START TASK INPUTS
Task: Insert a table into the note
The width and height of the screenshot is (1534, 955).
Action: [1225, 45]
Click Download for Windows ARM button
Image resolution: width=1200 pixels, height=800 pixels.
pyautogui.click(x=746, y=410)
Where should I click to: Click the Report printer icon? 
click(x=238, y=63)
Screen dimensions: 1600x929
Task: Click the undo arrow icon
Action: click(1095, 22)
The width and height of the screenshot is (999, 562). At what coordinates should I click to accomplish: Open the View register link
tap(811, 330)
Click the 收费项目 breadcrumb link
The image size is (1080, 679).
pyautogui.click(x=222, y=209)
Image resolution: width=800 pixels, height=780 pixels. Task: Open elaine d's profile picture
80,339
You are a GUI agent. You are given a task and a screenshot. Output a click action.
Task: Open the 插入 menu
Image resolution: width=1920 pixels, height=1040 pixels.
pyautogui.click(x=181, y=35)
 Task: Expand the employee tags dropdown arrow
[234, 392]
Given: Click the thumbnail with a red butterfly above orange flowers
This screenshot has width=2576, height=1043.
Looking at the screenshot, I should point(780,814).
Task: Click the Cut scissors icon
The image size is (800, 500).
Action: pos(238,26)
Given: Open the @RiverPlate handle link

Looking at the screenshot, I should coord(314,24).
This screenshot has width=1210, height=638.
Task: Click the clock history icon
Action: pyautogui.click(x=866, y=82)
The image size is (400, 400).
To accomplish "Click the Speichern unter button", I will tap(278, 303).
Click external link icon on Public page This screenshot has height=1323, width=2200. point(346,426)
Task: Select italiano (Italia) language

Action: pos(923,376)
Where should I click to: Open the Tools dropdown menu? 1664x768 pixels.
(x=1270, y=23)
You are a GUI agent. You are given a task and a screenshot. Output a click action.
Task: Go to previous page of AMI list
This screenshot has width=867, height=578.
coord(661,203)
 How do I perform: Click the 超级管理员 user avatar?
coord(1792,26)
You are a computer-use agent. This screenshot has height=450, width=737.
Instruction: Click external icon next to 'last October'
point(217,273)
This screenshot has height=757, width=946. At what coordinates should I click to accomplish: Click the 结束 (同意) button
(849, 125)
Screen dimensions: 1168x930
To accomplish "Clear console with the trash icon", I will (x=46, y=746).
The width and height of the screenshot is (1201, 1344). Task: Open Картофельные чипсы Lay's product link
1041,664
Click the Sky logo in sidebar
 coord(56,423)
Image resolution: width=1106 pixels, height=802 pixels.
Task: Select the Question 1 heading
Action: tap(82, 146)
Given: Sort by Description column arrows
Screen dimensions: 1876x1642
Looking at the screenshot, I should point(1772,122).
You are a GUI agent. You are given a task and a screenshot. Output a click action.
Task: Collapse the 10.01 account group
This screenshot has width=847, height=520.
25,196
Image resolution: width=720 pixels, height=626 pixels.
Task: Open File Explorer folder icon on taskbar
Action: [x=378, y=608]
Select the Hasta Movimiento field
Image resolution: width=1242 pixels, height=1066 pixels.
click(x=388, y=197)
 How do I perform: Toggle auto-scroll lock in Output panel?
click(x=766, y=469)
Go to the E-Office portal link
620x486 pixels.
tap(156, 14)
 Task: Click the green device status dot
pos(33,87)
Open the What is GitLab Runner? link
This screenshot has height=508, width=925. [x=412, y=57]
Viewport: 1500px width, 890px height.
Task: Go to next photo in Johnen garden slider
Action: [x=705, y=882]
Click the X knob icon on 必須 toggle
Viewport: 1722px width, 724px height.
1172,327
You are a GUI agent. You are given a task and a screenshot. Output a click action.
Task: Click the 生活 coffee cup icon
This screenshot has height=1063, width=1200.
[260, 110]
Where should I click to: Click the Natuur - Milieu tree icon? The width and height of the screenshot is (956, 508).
END TASK INPUTS
- WHAT IS NEEDED:
A complete, exact copy of the entries above is what is wanted.

- YOUR SOLUTION:
Task: Insert a table into the note
The width and height of the screenshot is (1534, 955).
Action: [1225, 45]
Click Download for Windows ARM button
Image resolution: width=1200 pixels, height=800 pixels.
pyautogui.click(x=746, y=410)
Where should I click to: Click the Report printer icon? 
click(x=238, y=63)
Screen dimensions: 1600x929
Task: Click the undo arrow icon
Action: click(1095, 22)
The width and height of the screenshot is (999, 562). At what coordinates should I click to accomplish: Open the View register link
tap(811, 330)
Click the 收费项目 breadcrumb link
The image size is (1080, 679).
pyautogui.click(x=222, y=209)
Image resolution: width=800 pixels, height=780 pixels. Task: Open elaine d's profile picture
80,339
You are a GUI agent. You are given a task and a screenshot. Output a click action.
Task: Open the 插入 menu
Image resolution: width=1920 pixels, height=1040 pixels.
pyautogui.click(x=181, y=35)
 Task: Expand the employee tags dropdown arrow
[234, 392]
Given: Click the thumbnail with a red butterfly above orange flowers
This screenshot has width=2576, height=1043.
Looking at the screenshot, I should point(780,814).
Task: Click the Cut scissors icon
The image size is (800, 500).
Action: pos(238,26)
Given: Open the @RiverPlate handle link

Looking at the screenshot, I should coord(314,24).
This screenshot has width=1210, height=638.
Task: Click the clock history icon
Action: pyautogui.click(x=866, y=82)
The image size is (400, 400).
To accomplish "Click the Speichern unter button", I will tap(278, 303).
Click external link icon on Public page This screenshot has height=1323, width=2200. point(346,426)
Task: Select italiano (Italia) language

Action: pos(923,376)
Where should I click to: Open the Tools dropdown menu? 1664x768 pixels.
(x=1270, y=23)
You are a GUI agent. You are given a task and a screenshot. Output a click action.
Task: Go to previous page of AMI list
This screenshot has width=867, height=578.
coord(661,203)
 How do I perform: Click the 超级管理员 user avatar?
coord(1792,26)
You are a computer-use agent. This screenshot has height=450, width=737.
Instruction: Click external icon next to 'last October'
point(217,273)
This screenshot has height=757, width=946. At what coordinates should I click to accomplish: Click the 结束 (同意) button
(849, 125)
Screen dimensions: 1168x930
To accomplish "Clear console with the trash icon", I will (x=46, y=746).
The width and height of the screenshot is (1201, 1344). Task: Open Картофельные чипсы Lay's product link
1041,664
Click the Sky logo in sidebar
 coord(56,423)
Image resolution: width=1106 pixels, height=802 pixels.
Task: Select the Question 1 heading
Action: tap(82, 146)
Given: Sort by Description column arrows
Screen dimensions: 1876x1642
Looking at the screenshot, I should point(1772,122).
You are a GUI agent. You are given a task and a screenshot. Output a click action.
Task: Collapse the 10.01 account group
This screenshot has width=847, height=520.
25,196
Image resolution: width=720 pixels, height=626 pixels.
Task: Open File Explorer folder icon on taskbar
Action: [x=378, y=608]
Select the Hasta Movimiento field
Image resolution: width=1242 pixels, height=1066 pixels.
click(x=388, y=197)
 How do I perform: Toggle auto-scroll lock in Output panel?
click(x=766, y=469)
Go to the E-Office portal link
620x486 pixels.
tap(156, 14)
 Task: Click the green device status dot
pos(33,87)
Open the What is GitLab Runner? link
This screenshot has height=508, width=925. [x=412, y=57]
Viewport: 1500px width, 890px height.
Task: Go to next photo in Johnen garden slider
Action: [x=705, y=882]
Click the X knob icon on 必須 toggle
Viewport: 1722px width, 724px height.
1172,327
You are a GUI agent. You are given a task and a screenshot. Output a click action.
Task: Click the 生活 coffee cup icon
This screenshot has height=1063, width=1200.
[260, 110]
Where should I click to: Click the Natuur - Milieu tree icon? The width and height of the screenshot is (956, 508).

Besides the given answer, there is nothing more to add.